§ Exercise details
Restate every line of the material below word for word, skipping the images.
Supplied material Block Start
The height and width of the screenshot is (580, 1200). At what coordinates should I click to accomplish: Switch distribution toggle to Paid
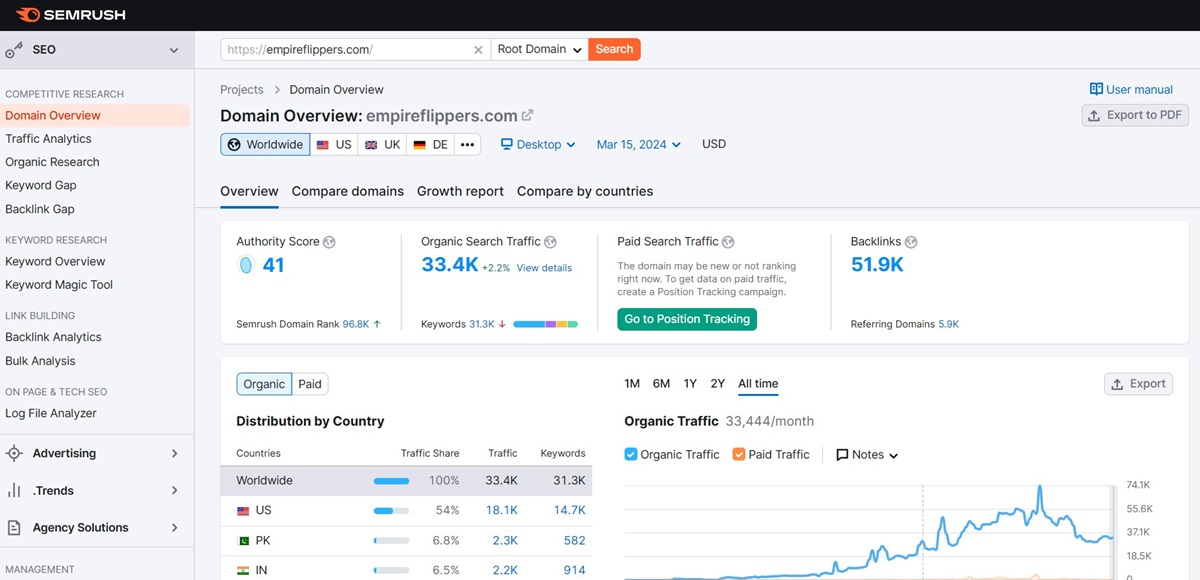click(310, 384)
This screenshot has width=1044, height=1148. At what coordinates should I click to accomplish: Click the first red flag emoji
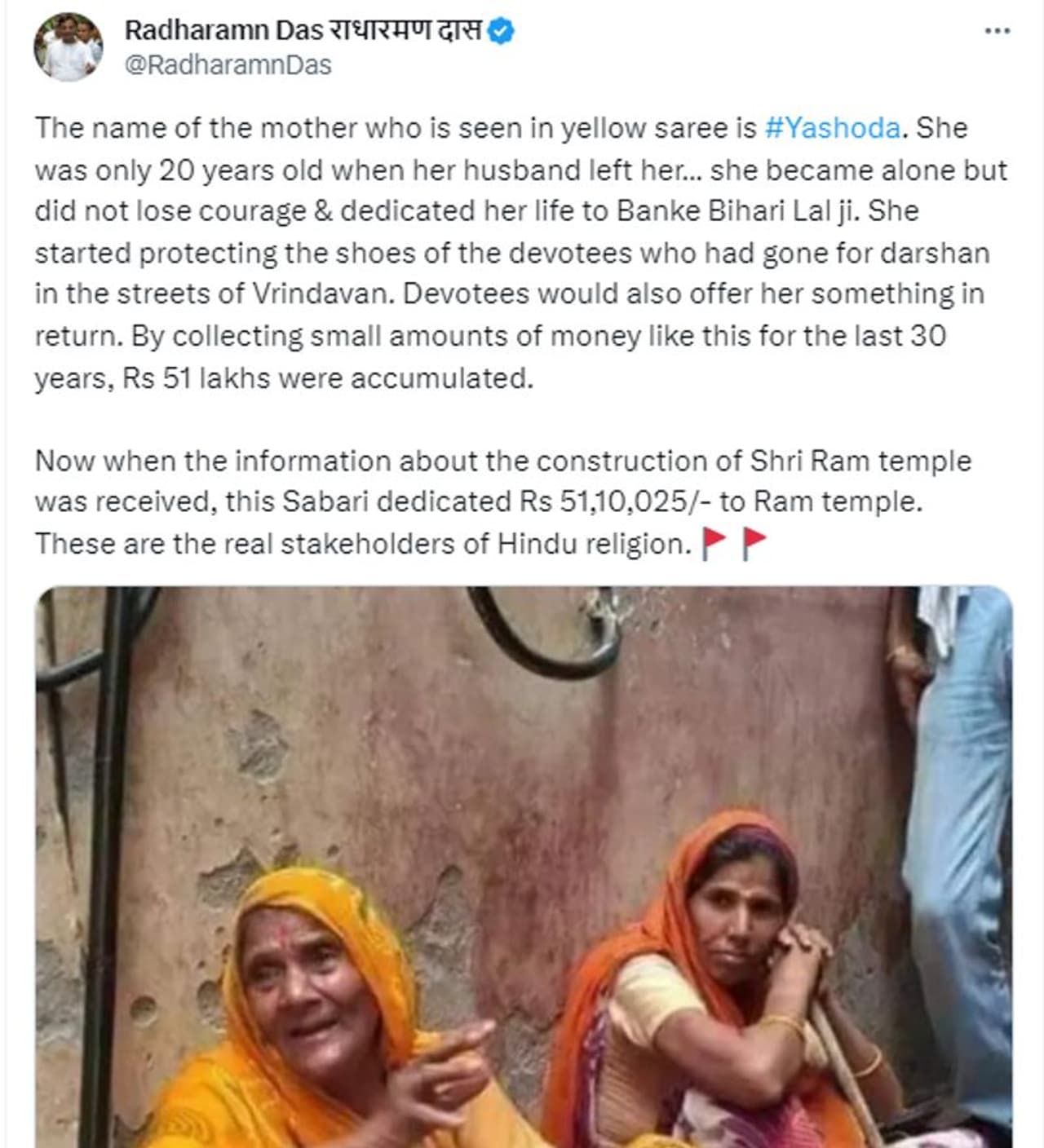pos(714,543)
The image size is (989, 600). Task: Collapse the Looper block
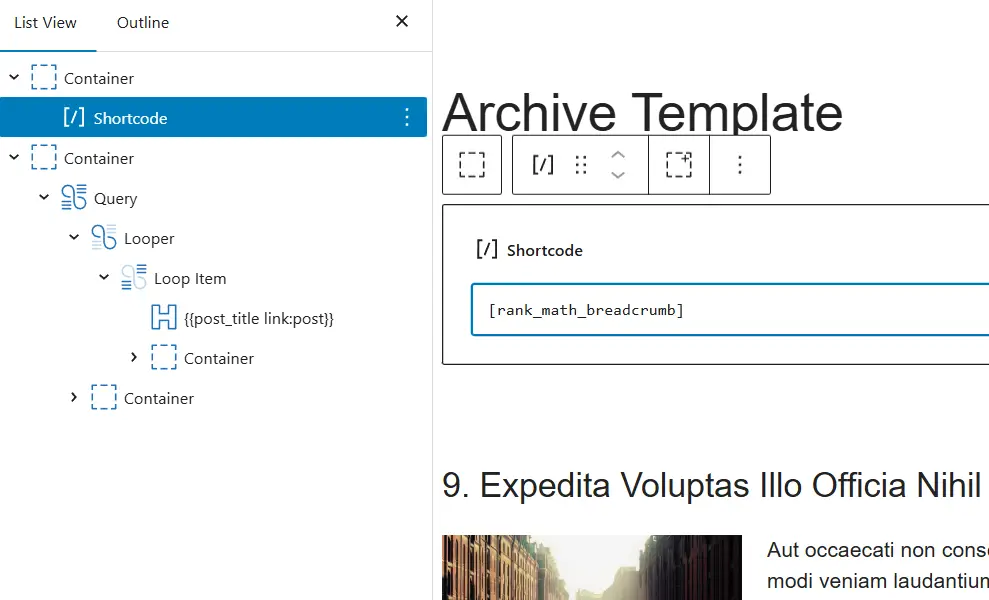coord(74,238)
Supplied material Block End
§ Answer space
The height and width of the screenshot is (580, 1200). At what coordinates should I click to accomplish: Switch distribution toggle to Paid
click(310, 384)
This screenshot has width=1044, height=1148. At what coordinates should I click to accomplish: Click the first red flag emoji
pos(714,543)
The image size is (989, 600). Task: Collapse the Looper block
coord(74,238)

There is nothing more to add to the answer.